The ionized gas blows through a nozzle, entering the magnetic field area at a tempera- ture of about 2,000°C and a velocity of over 1,500 miles per hour. As shown in Figure 19–38, the magnetic lines of force are directed at right angles to the page, as from an N pole above the page to an S pole behind the page. Just as electrons in a wire in an ordinary generator are forced to move in a direction relative to the magnetic field and to their direction of motion, electrons in this device are forced upward toward the anode.

The anode may be negatively charged already because of the previous accumulation of electrons. As more electrons come roaring by, the magnetic field deflects them. Their high kinetic energy slams them onto the anode, building up the negative charge still more. Positive ions are deflected in the opposite direction. They collide with the cathode and pick up electrons from it; thus the cathode maintains a positive charge (electron deficiency). Anode and cathode connect to the useful external circuit.

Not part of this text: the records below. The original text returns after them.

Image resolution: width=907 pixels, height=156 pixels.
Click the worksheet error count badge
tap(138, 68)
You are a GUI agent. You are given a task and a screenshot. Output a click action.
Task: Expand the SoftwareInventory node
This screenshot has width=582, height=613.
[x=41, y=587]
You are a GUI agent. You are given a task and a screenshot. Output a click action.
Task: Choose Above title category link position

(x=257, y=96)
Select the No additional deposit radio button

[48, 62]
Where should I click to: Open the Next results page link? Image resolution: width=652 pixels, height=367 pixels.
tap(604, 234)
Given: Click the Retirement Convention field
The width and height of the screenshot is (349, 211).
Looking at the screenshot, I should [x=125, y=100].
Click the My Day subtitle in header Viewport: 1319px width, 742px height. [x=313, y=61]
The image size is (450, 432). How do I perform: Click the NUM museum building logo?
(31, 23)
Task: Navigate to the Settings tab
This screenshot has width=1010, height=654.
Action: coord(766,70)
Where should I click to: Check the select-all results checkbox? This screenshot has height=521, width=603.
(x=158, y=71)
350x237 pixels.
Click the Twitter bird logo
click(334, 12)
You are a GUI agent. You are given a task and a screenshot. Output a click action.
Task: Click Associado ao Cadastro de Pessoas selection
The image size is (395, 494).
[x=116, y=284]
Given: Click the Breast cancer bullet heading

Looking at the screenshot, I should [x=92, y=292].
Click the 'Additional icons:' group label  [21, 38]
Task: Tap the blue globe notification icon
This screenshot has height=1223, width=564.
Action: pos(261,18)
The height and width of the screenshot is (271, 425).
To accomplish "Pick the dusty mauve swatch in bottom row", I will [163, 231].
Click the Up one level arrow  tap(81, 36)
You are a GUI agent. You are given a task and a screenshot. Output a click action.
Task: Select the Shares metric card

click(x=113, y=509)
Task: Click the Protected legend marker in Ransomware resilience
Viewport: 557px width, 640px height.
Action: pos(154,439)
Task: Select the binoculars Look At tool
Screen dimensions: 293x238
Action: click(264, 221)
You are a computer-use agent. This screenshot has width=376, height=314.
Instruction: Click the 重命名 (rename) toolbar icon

When and if MHD converters can be built to produce huge amounts of electrical energy, efficiency much higher than that for conventional steam turbine generator plants is possible. The size of the converter may be relatively small; Westinghouse has built an MHD generator that produces 2.5 kW from a unit about the size of this book.

Serious problems must yet be overcome. Extremely high temperatures are needed for the gases to ionize sufficiently to stay ionized rather than to recombine. Heat sources capable of producing the extremely high temperature must be developed. New materials must be found to resist critically high temperatures, or better use must be made of materials now available.

SUMMARY

• DC armatures carry coils in a series-parallel arrangement. There are two or more parallel paths though the armature, and each path consists of several coils in series.

• The magnetic field of the generator is usually supplied by current from the generator itself. This process is called self-excitation.

• Shunt field coils, in parallel with the load circuit, produce field magnetism that decreases slightly as the current output of the generator increases.

• Series field coils, in series with the load circuit, produce field magnetism that increases in proportion to the output current.

• Compound generators have both series and shunt fields.

• DC generators that are a part of specialized motor-control circuits are usually separately excited.

• Armature reaction, which is field distortion due to armature current, causes commutation difficulties that can be corrected by interpoles. It also causes field weakening, which can be corrected by compensating windings.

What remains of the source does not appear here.